Even the greatest of the old masters seem to have exercised their genius upon a limited number of subjects. During the Middle Ages art was consecrated almost wholly to religion. Some of the painters were themselves devout men, and wrought with a feeling of religious devotion. Fra Angelico was a monk (in the same monastery at Florence with Savonarola), and regarded his art as a kind of priesthood, going from his prayers to his painting, and from his painting to his prayers. Others felt the same influence, though in a less degree. In devoting themselves to art, they were moved at once by the inspiration of genius and the inspiration of religion. Others still, who were not at all saintly in their lives, yet painted for churches and convents. Thus, from one cause or another, almost all the art of that day was employed to illustrate religious subjects. Of these there was one that was before all others—the Holy Family, or the Virgin and her Child. This appears and reappears in every possible form. We can understand the attraction of such a subject to an artist; for to him the Virgin was the ideal of womanhood, to paint whom was to embody his conception of the most exquisite womanly sweetness and grace. And in this how well did the old masters succeed! No one who has a spark of taste or sensibility can deny the exquisite beauty of some of their pictures of the Virgin—the tenderness, the grace, the angelic purity. What sweetness have they given to the face of that young mother, so modest, yet flushed with the first dawning of maternal love! What affection looks out of those tender eyes! In the celebrated picture of Raphael in the Gallery at Florence, called "The Madonna of the Chair," the Virgin is seated, and clasps her child to her breast, who turns his large eyes, with a wondering gaze, at the world in which he is to live and to suffer. One stands before such a picture transfixed at a loveliness that seems almost divine.

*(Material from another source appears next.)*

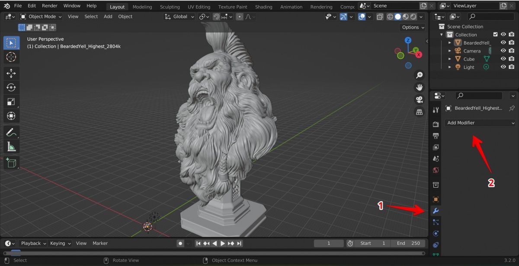Hide the Cube in the viewport
519x266 pixels.
pos(503,59)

But of all the Madonnas of Raphael—or of any master—which I have seen, I prefer that at Dresden, where the Virgin is not seated, but standing erect at her full height, with the clouds under her feet, soaring to heaven with the Christ-child in her arms. When I went into the room set apart to that picture (for no other is worthy to keep it company), I felt as if I were in a church; every one spoke in whispers; it seemed as if ordinary conversation were an impertinence; as if it would break the spell of that sacred presence.

Something of the same effect (some would call it even greater) is produced by Titian's or Murillo's painting of the "Assumption" of the Virgin—that is, her being caught up into the clouds, with the angels hovering around her, over her head and under her feet. One of these great paintings is at Venice, and the other in the Louvre at Paris. In both the central figure is floating, like that of Christ in the Transfiguration. The Assumption is a favorite subject of the old masters, and reappears everywhere, as does the "Annunciation" by the Angel of the approaching birth of Christ, the "Nativity," and the coming of the Magi to adore the holy child. I do not believe there is a gallery in Italy, and hardly a private collection, in which there are not "Nativities" and "Assumptions" and "Annunciations."

But if some of these pictures are indeed wonderful, there are others which are not at all divine; which are of the earth, earthy; in which the Virgin is nothing more than a pretty woman, chosen as a type of female beauty (just as a Greek sculptor would aim to give his ideal in a statue of Venus), painted sometimes on a Jewish, but more often on an Italian, model. In Holland the Madonnas have a decidedly Dutch style of beauty. We may be pardoned if we do not go into raptures over them.

When the old masters, after painting the Virgin Mary, venture on an ideal of our Lord himself, they are less successful, because the subject is more difficult. They attempt to portray the Divine Man; but who can paint that blessed countenance, so full of love and sorrow? That brow, heavy with care, that eye so tender? I have seen hundreds of Ecce Homos, but not one that gave me a new or more exalted impression of the Saviour of the world than I obtain from the New Testament.